Why is all this important? I think it's easy to miss, because the mainstream process of childbirth has been successfully relocated inside the medical industry. Don't get me wrong, I understand that there are higher levels of risk that accompany a natural breech birth and medical intervention can help dramatically reduce that risk. However, the medical industry does bring its own risks too. I now understand the anti-medical establishment side in the ongoing debate between the natural birth proponents' wishes to return power back to the mom's as they fight the medical establishment from claiming a non-medical procedure as their domain.

Bubs ll is safely with us today and his big brother loves him. The first bubs identifies the recently erected crib, inside our house, as "(bubs ll's) crib." He knows his new little brother is going to live at our house, which the first bubs refers to as the "blue house." In fact, while getting ready to leave a visit at the hospital to see Bubs ll, the first bubs says, "Come on (bubs ll), let's go to the blue house."

He said it as if they've been brothers for many years rather than just a couple days.

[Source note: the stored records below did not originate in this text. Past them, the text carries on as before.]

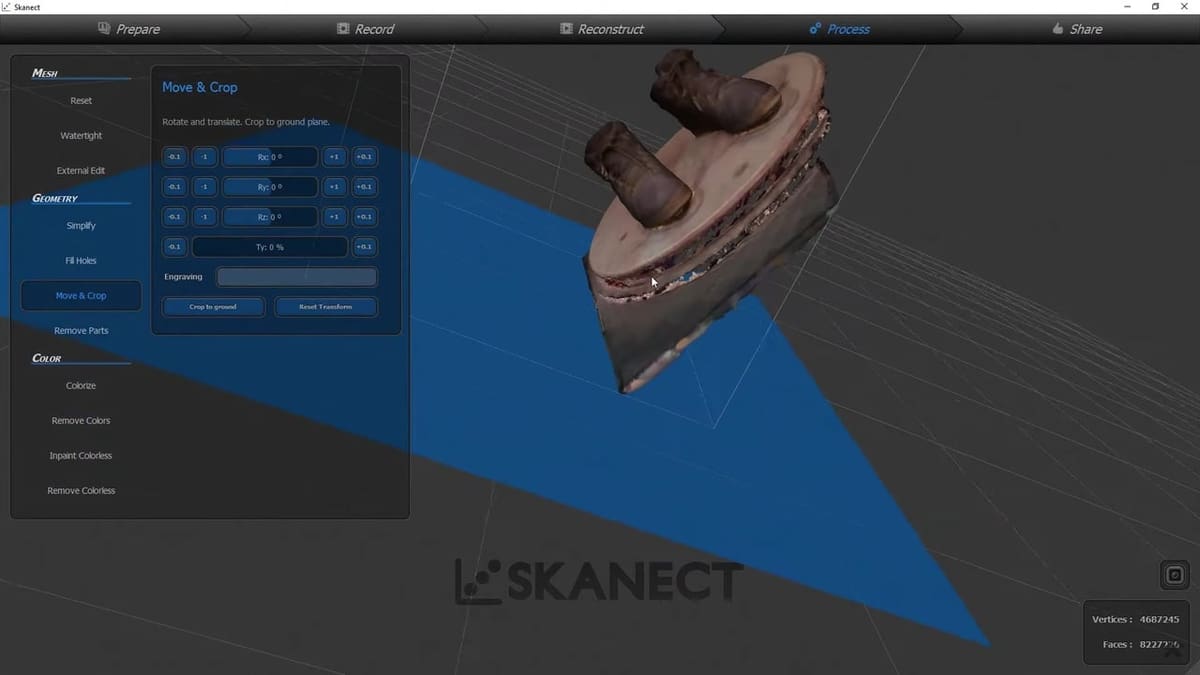Increase Rz rotation with the +1 stepper

pyautogui.click(x=334, y=216)
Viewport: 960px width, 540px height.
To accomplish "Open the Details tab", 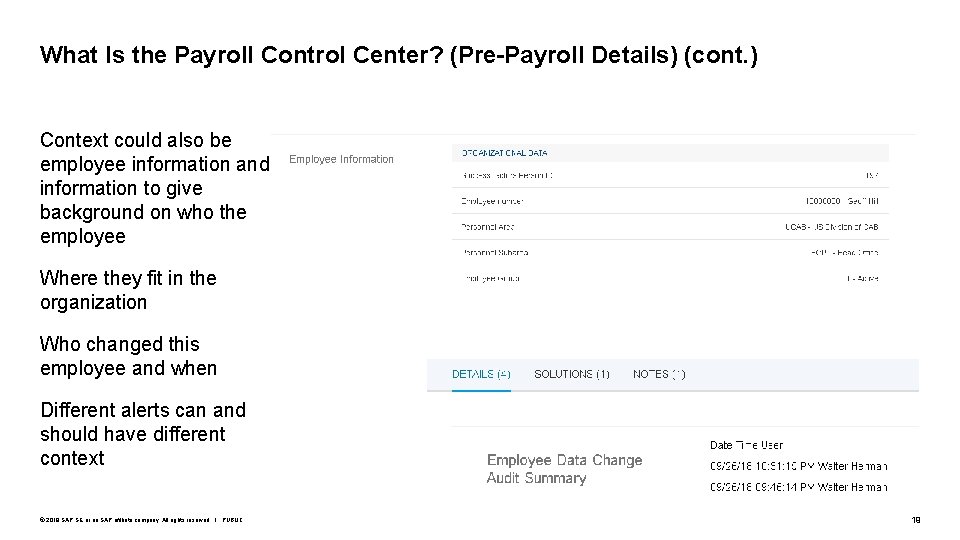I will (481, 374).
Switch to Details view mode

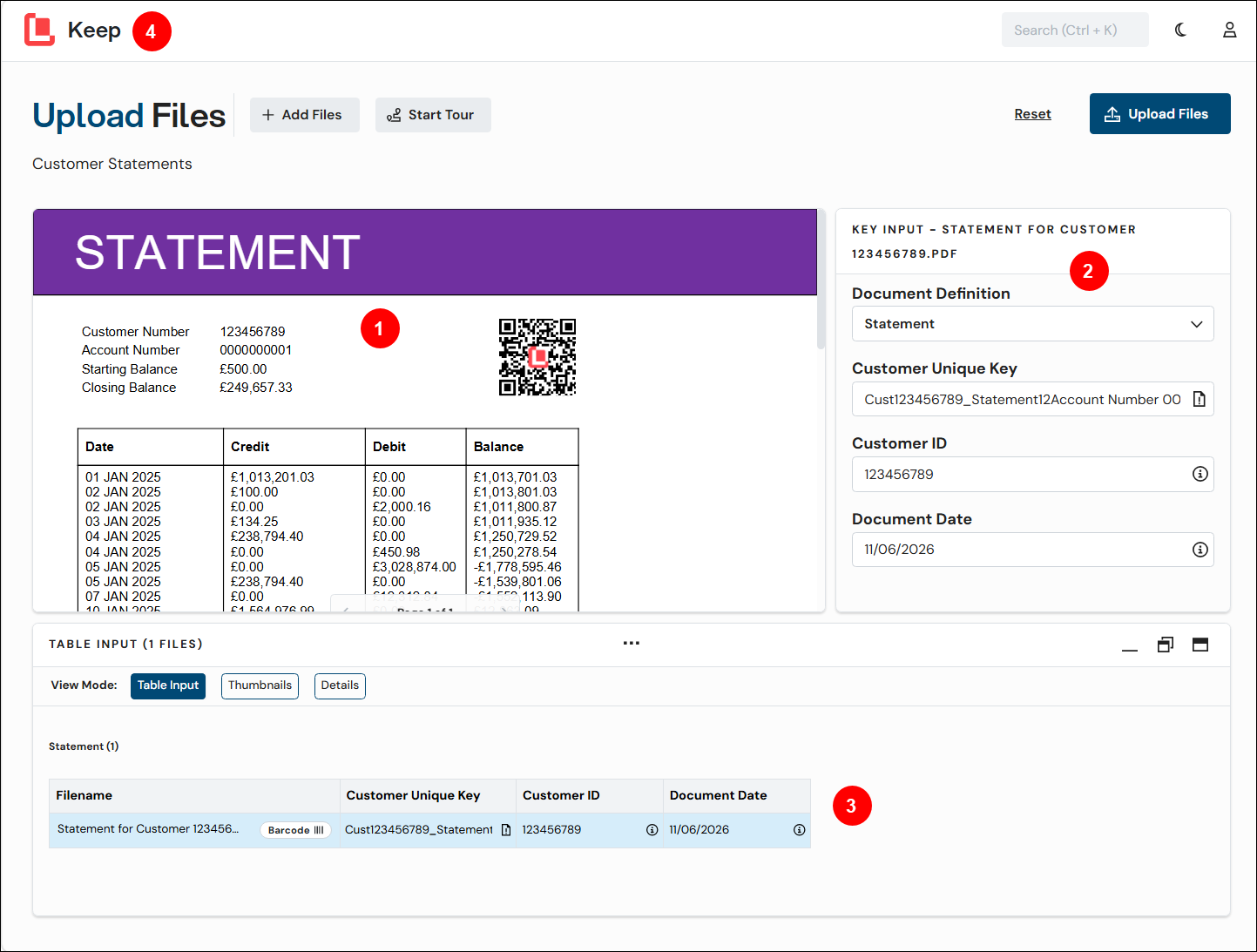[340, 685]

Saturday, December 3, 2011

The Bus Stop

 The Bubs has to be outside and ready to board his school bus at 8:30am. He knows to get ready and meet Mr Roland (bus driver) each morning. The Bubs mom and I are amazed that this little guy (at 3 years old) looks forward (as much as he does) to getting on the bus. He's all smiles when the yellow coach rolls down the hill towards the bus stop. He's a social creature who is fast absorbing his surrounding knowledge.

Here's a picture (bottom, left) of the Bubs, and the Bubs' mom and me, all waiting for Mr Roland to arrive at the Bubs' bus stop last week. We had fun hanging out and anticipating the big yellow bus' arrival. It's a good time for us to tell the Bubs what he's going to expect for the day, i.e. Mr Roland is coming to pick you up and then you're going to go to school and Ms Crocker's room, etc.). Having a plan for the day makes the day more meaningful.

The other picture (top, right) is of my bus stop when I was a kid. This is where I began my relationship with school - on the corners of Highland Lakes and Canadawa roads. Unlike the Bubs, I didn't start boarding a school bus until I was 5 years old. Just as the research suggests, kids who attend pre-school exhibit greater academic benefits later on in their academic careers. I "missed the bus" on attending pre-school (pun intended). My grandmother said that I was a "late bloomer" (just as many of the males in my family were), but I think it had more to do with me having less-access to educational resources early in life (combined with an unstable family later on). Perhaps even some public-school-tracking played a small part in there too. At the end of the day, the Bubs' mom and I are already offering more educational access for the little guy (and his soon-to-be-brother too!).

Since family stability and access to resources are available to the Bubs, we're planning on a meaningful academic experience for him... and this is what it looks like.